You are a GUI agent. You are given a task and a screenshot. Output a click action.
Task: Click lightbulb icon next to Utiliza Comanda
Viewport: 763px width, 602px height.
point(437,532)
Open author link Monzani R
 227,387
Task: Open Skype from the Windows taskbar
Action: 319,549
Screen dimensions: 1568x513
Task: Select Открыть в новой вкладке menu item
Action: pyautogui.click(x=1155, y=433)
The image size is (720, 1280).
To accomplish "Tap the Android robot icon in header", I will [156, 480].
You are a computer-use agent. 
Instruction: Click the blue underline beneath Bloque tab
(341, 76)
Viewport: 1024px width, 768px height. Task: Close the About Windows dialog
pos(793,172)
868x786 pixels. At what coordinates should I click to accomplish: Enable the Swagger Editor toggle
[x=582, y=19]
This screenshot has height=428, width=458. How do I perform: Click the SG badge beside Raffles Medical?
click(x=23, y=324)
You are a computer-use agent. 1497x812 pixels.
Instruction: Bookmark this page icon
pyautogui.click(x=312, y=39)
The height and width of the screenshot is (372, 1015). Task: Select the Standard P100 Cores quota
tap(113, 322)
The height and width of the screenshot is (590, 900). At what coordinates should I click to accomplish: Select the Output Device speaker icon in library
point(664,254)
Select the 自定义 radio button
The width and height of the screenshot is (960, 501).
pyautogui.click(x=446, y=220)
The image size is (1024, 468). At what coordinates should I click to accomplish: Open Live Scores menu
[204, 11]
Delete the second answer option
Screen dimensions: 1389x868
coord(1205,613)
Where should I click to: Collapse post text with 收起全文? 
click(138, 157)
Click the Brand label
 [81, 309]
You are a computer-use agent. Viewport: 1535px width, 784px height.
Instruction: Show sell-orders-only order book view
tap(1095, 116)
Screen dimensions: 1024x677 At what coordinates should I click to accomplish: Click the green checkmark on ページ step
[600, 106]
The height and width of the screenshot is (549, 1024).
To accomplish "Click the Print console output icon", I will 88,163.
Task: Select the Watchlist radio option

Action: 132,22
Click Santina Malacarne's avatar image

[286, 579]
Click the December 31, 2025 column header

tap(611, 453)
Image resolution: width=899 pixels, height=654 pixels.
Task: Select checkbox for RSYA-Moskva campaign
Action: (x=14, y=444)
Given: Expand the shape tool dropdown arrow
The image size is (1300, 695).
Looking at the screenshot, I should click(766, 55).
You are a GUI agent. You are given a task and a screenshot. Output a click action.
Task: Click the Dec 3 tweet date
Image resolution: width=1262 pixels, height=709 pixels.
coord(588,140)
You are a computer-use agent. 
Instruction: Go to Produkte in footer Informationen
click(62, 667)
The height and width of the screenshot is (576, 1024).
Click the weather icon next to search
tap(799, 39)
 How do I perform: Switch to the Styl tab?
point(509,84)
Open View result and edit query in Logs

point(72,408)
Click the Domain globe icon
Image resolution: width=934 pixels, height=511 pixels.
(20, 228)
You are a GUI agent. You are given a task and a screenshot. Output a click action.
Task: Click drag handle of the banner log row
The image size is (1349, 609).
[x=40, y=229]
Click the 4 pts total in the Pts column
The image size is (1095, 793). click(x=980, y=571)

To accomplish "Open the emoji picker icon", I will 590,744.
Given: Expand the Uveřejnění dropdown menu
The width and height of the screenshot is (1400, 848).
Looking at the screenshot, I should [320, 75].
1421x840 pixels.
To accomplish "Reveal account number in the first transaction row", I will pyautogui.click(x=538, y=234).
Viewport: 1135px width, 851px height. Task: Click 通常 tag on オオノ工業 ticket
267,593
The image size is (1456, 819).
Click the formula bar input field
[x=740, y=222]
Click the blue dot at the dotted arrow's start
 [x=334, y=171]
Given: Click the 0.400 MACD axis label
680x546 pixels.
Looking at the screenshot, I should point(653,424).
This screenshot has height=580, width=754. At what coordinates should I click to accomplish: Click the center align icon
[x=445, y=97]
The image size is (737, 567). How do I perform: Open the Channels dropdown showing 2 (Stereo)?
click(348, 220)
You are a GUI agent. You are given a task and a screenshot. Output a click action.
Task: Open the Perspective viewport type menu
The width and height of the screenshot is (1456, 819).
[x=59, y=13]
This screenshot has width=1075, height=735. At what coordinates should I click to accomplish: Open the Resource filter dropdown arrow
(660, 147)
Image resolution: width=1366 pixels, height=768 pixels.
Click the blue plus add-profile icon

================

#### GIVEN INSTRUCTION
Reproduce the rows above unchanged, from the first row down to and including the line that contains "tap(1095, 116)".

#### ANSWER BELOW
You are a GUI agent. You are given a task and a screenshot. Output a click action.
Task: Click lightbulb icon next to Utiliza Comanda
Viewport: 763px width, 602px height.
point(437,532)
Open author link Monzani R
 227,387
Task: Open Skype from the Windows taskbar
Action: 319,549
Screen dimensions: 1568x513
Task: Select Открыть в новой вкладке menu item
Action: pyautogui.click(x=1155, y=433)
The image size is (720, 1280).
To accomplish "Tap the Android robot icon in header", I will [156, 480].
You are a computer-use agent. 
Instruction: Click the blue underline beneath Bloque tab
(341, 76)
Viewport: 1024px width, 768px height. Task: Close the About Windows dialog
pos(793,172)
868x786 pixels. At what coordinates should I click to accomplish: Enable the Swagger Editor toggle
[x=582, y=19]
This screenshot has height=428, width=458. How do I perform: Click the SG badge beside Raffles Medical?
click(x=23, y=324)
You are a computer-use agent. 1497x812 pixels.
Instruction: Bookmark this page icon
pyautogui.click(x=312, y=39)
The height and width of the screenshot is (372, 1015). Task: Select the Standard P100 Cores quota
tap(113, 322)
The height and width of the screenshot is (590, 900). At what coordinates should I click to accomplish: Select the Output Device speaker icon in library
point(664,254)
Select the 自定义 radio button
The width and height of the screenshot is (960, 501).
pyautogui.click(x=446, y=220)
The image size is (1024, 468). At what coordinates should I click to accomplish: Open Live Scores menu
[204, 11]
Delete the second answer option
Screen dimensions: 1389x868
coord(1205,613)
Where should I click to: Collapse post text with 收起全文? 
click(138, 157)
Click the Brand label
 [81, 309]
You are a computer-use agent. Viewport: 1535px width, 784px height.
Instruction: Show sell-orders-only order book view
tap(1095, 116)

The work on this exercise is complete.